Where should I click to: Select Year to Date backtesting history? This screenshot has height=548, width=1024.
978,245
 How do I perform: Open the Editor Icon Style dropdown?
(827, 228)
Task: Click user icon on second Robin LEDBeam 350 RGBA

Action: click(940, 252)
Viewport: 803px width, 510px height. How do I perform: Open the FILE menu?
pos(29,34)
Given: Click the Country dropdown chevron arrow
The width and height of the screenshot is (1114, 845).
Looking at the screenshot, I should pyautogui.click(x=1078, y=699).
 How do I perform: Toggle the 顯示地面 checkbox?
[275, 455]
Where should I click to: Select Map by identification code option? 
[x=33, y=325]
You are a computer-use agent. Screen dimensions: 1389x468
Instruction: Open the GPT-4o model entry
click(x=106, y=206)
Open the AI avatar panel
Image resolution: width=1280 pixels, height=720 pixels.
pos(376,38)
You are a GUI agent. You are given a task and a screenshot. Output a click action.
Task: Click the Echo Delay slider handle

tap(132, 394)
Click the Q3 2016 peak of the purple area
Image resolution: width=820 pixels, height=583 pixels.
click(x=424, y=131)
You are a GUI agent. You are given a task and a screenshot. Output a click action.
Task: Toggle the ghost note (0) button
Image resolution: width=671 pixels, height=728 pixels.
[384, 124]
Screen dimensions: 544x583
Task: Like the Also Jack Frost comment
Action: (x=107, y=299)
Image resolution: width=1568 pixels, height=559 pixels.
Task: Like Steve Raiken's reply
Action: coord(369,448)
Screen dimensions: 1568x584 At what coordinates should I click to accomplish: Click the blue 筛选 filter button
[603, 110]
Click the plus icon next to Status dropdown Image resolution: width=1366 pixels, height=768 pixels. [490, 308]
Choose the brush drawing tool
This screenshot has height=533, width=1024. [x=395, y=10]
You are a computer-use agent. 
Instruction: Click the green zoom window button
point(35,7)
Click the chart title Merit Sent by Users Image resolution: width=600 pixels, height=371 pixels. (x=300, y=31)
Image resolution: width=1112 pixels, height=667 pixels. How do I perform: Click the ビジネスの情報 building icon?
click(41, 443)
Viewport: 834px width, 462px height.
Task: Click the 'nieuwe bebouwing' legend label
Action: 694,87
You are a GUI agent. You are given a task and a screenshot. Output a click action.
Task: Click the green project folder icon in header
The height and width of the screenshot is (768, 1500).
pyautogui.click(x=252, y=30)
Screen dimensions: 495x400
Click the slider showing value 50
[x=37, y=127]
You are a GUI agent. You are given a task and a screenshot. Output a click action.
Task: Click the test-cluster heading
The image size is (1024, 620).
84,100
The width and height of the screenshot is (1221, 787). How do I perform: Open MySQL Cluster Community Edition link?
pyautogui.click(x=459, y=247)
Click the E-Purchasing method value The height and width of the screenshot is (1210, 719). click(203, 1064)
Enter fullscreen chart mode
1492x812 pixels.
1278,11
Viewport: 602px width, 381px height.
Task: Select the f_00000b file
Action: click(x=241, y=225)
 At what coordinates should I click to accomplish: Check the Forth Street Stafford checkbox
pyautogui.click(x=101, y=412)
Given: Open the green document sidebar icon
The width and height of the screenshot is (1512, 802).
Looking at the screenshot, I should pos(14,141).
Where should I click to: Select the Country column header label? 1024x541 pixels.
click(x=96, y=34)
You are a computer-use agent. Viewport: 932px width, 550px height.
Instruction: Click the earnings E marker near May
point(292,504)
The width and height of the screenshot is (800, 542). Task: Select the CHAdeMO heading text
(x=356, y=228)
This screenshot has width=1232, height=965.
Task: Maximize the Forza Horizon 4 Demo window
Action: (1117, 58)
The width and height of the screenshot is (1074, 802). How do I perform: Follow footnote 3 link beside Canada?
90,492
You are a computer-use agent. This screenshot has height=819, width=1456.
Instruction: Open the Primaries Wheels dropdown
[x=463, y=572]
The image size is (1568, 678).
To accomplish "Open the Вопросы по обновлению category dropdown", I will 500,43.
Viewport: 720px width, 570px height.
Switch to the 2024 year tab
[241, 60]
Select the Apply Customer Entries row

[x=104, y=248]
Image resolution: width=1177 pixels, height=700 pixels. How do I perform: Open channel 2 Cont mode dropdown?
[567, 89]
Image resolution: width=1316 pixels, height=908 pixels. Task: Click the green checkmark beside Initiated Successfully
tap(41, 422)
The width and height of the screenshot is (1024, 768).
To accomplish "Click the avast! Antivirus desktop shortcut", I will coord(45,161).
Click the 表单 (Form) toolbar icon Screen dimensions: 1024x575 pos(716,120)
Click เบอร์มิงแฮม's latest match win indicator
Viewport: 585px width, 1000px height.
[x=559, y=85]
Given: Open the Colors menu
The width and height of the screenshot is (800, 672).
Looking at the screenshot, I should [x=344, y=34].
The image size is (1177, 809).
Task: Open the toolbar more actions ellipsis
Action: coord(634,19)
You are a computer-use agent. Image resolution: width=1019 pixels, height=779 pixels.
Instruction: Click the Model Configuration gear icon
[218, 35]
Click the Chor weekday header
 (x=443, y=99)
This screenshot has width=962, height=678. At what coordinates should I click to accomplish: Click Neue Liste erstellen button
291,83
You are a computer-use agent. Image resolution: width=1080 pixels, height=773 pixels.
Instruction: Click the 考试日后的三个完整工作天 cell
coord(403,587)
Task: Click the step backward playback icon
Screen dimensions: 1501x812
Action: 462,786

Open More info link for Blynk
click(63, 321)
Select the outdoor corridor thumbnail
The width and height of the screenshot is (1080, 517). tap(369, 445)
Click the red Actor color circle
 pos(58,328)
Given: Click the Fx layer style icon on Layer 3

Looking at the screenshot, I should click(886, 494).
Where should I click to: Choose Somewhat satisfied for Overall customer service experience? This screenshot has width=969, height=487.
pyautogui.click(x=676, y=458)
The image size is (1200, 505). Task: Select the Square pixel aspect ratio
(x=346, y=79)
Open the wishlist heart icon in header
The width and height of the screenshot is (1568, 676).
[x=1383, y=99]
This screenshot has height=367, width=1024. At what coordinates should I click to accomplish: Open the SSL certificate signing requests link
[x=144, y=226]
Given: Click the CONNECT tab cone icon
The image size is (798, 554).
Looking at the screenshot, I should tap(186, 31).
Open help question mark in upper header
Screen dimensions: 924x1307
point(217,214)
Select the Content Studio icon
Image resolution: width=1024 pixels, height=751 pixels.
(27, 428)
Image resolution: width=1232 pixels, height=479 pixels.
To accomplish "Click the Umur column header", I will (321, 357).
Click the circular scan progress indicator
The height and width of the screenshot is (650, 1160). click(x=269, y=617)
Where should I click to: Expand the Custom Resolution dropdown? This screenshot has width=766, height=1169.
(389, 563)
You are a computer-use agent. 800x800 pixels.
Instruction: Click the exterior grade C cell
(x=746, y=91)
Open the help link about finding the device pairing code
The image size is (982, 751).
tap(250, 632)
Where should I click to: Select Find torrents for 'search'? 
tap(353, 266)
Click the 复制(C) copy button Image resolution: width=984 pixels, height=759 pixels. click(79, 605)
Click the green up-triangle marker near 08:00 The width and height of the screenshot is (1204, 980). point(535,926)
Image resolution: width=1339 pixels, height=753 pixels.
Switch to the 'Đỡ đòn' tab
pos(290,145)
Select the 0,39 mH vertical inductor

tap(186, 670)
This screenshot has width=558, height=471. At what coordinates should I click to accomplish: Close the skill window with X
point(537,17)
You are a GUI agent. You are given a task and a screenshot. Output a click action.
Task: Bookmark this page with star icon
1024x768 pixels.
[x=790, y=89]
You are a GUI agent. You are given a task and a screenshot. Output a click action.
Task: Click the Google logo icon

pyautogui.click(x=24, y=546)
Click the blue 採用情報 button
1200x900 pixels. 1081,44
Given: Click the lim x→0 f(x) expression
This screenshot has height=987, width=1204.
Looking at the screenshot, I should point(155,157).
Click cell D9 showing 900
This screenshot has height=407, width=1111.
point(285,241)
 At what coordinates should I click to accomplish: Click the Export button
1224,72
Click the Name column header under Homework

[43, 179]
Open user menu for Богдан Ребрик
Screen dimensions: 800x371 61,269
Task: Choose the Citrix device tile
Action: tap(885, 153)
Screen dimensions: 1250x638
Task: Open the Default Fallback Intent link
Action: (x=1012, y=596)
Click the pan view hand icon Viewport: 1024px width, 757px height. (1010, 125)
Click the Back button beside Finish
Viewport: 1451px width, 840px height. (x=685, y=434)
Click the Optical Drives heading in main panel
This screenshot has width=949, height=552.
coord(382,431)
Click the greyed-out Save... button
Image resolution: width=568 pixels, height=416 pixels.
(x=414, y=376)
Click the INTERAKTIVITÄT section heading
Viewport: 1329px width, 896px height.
^^^^^^^^
WHAT NEEDS TO BE DONE: Reproduce exactly every line that sits between the start of the entries and the line bearing "Given: Click the Country", counting both of those lines.

EXERCISE OUTPUT:
Where should I click to: Select Year to Date backtesting history? This screenshot has height=548, width=1024.
978,245
 How do I perform: Open the Editor Icon Style dropdown?
(827, 228)
Task: Click user icon on second Robin LEDBeam 350 RGBA

Action: click(940, 252)
Viewport: 803px width, 510px height. How do I perform: Open the FILE menu?
pos(29,34)
Given: Click the Country dropdown chevron arrow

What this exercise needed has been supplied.